» **Exercise instructions**:
- 1) Can you quote everything in the Enigma puzzle from "## Enigma 1091: One’s" down to "ask the question?"?
- 2) Could you rewrite the paragraph of the Enigma puzzle that begins "Mr Meaner has now retired" more briefly while keeping its main facts?

# Enigmatic Code

Programming Enigma Puzzles

## Enigma 1091: One’s best years

From New Scientist #2247, 15th July 2000 [link]

Mr Meaner has now retired from teaching. As a tough arithmetic exercise each year he used to ask his class to take the number of the year and find some multiple of it which consists simply of a string of ones followed by a string of zeros. For example in 1995 one girl in the class found that the 19-digit number 1111111111111111110 was a multiple of 1995!

Mr Meaner had been asking this question every year since he started training as a teacher. On the first occasion it was a reasonably straightforward exercise and most of the class found a multiple using as few digits as possible.

It is lucky that he did not ask the question a year earlier, for that year would have required over two hundred times as many digits as that first occasion did.

In what year did Mr Meaner first ask the question?

» **Information shown**:
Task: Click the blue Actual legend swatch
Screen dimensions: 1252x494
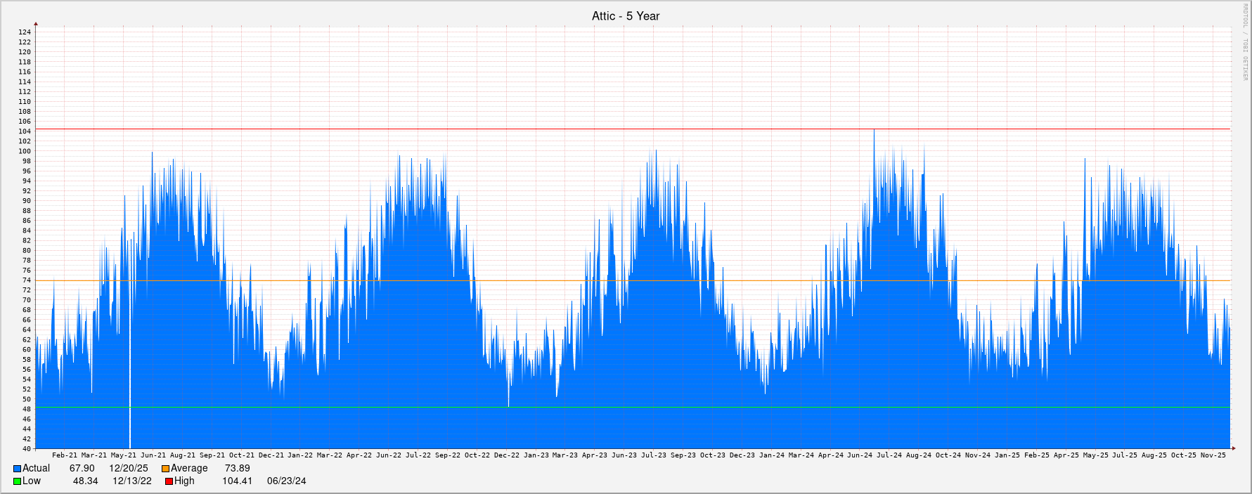Action: (17, 469)
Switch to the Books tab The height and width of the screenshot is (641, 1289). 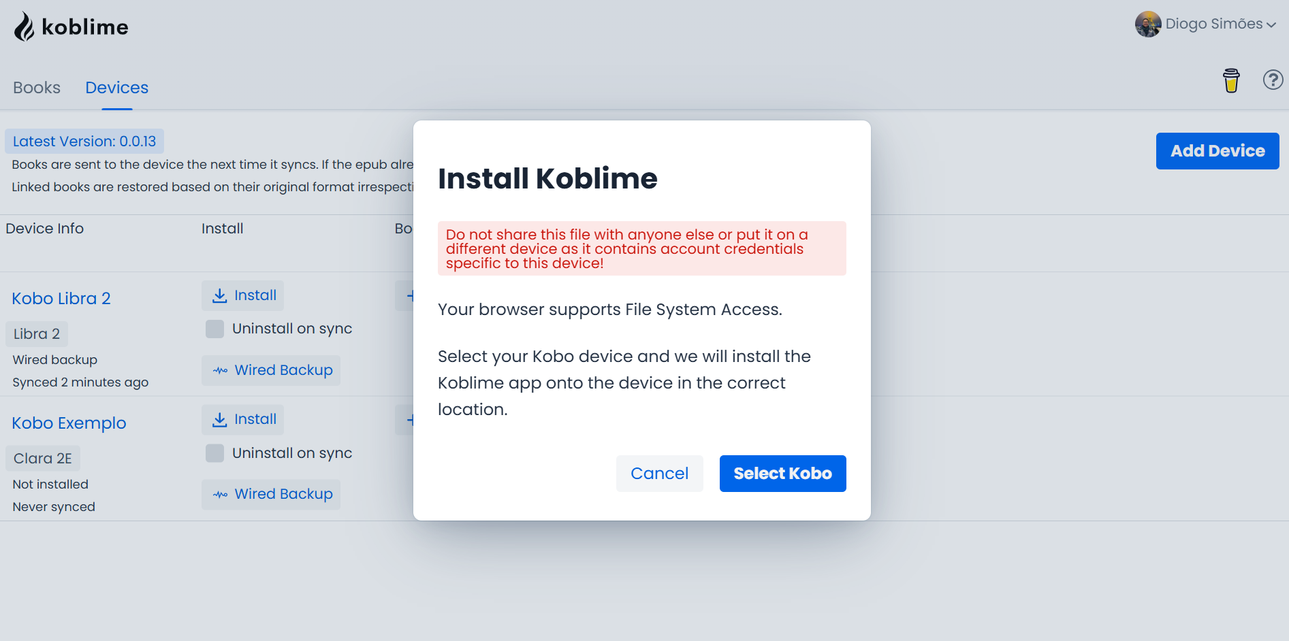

» **Full solutions**:
- 1)
## Enigma 1091: One’s best years

From New Scientist #2247, 15th July 2000 [link]

Mr Meaner has now retired from teaching. As a tough arithmetic exercise each year he used to ask his class to take the number of the year and find some multiple of it which consists simply of a string of ones followed by a string of zeros. For example in 1995 one girl in the class found that the 19-digit number 1111111111111111110 was a multiple of 1995!

Mr Meaner had been asking this question every year since he started training as a teacher. On the first occasion it was a reasonably straightforward exercise and most of the class found a multiple using as few digits as possible.

It is lucky that he did not ask the question a year earlier, for that year would have required over two hundred times as many digits as that first occasion did.

In what year did Mr Meaner first ask the question?

- 2) Mr Meaner, now retired from teaching, used to give his class a tough yearly arithmetic exercise: find a multiple of the year's number that consists of a string of ones followed by a string of zeros. In 1995, for example, one girl found that the 19-digit number 1111111111111111110 was a multiple of 1995.